Yes, it all makes sense now, yest at the funeral I felt that I was responsible for everyone's grief. How could I have missed these symptoms? My mind was talking me out of such fatal signs...I guess I wanted to believe that it wasn't serious, just low blood sugar or straining to have a bm (clammy) or not elevating his feet. Lord please forgive me. Writing and talking about it does help...and the family does not hold any blame towards me..thank God. I have to work on forgiving myself.
((((Whitesranch))))
I would feel the same way you do so I don't have any new advice than what others have said on here.
By sharing with us you ARE HELPING me as this situation has helped me understand the need for us to draw boundaries and tell people to call their PCP/go the ED.
Also as someone above said, he just had negative dopplers.
That's the whole problem in a nut shell...I didn't think it was serious...or I would have had the wife call 911..I learned a lesson the very hardest way and someone lost there life...possibly all because of me..there I said it...man this is crippling.
Maybe you should talk with a counselor about this as it may take you quite awhile to fully process what happened. I think people here have made some very helpful comments, but it sounds like you may need some regular sessions with a professional in the long run.
As I pointed out in another thread, nurses are not responsible for fixing everything that happens to everyone everywhere, ever. I recommend you do some maintenance work on your own boundaries. It's humanly impossible to be the ultimate nurse 24/7.ETA: remember that the retrospectroscope is the only infallible instrument in medicine.
FWIW, my partner was having abdominal pain w/nvd and diaphoresis. I, with my 43 years of experience, and her most excellent primary doc both assumed she was fighting the current virus "going around" at the time. We believed this right up until she fell over dead on our bedroom floor. When EMS got there, she was already in asystole.
The medical examiner declined to do an autopsy and I can't afford a private one, so I'll never know what we missed. My theory is that she was evolving an MI. I know the kinds of symptoms women are likely to have besides the classic ones. I know how to recognize an impending code. I missed it and my DH died when she maybe didn't need to.

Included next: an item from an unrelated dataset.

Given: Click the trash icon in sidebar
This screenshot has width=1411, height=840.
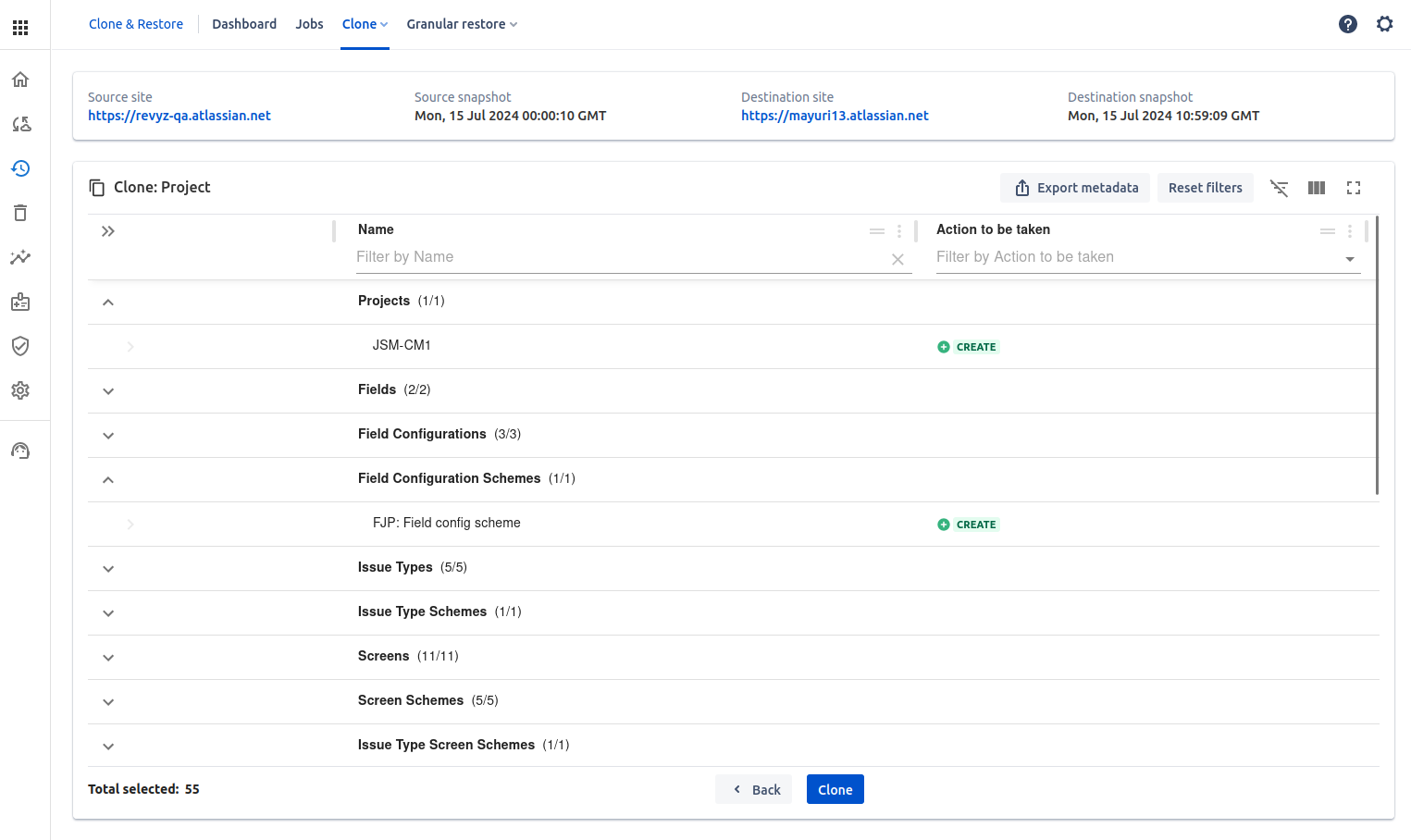Looking at the screenshot, I should pyautogui.click(x=20, y=213).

I was finally able to let go of the guilt when I remembered that denial is a powerful force and is often our very first grief response. There's a reason why nurses should not be caring professionally for family and close friends.
It comes back, of course. And I deal with it again.
Life really does go on.
Oh heron. I am so very sorry. [emoji17]
OP, you have received some outstanding advice here. I would like this post but it truly made my heart hurt.
I recall sitting in a support group for mental health providers. One of the members was a favorite professor who had mentored me extensively. One of her close family members took his own life. I will never forget the expression on her face as she shouted "I'm supposed to be a ****** expert in this and I couldn't stop it. I couldn't see it and I couldn't stop it." She was powerless at that moment.
There is such a thing as being too close. I don't fully understand it, yet I can relate to it from my own tragedy. OP, I will be wishing you well.
Libby1987
3,726 Posts
If he had a Doppler for bilateral edema 2 days prior I guess you can find comfort in knowing that others missed it as well. Also, he probably had a history of CHF so he and his wife would have been aware that post op CHF symptoms were something to treat seriously, not something to ask the neighbor about.
And I imagine you understand this as well now, but bilateral edema is abnormal in a unilateral joint replacement.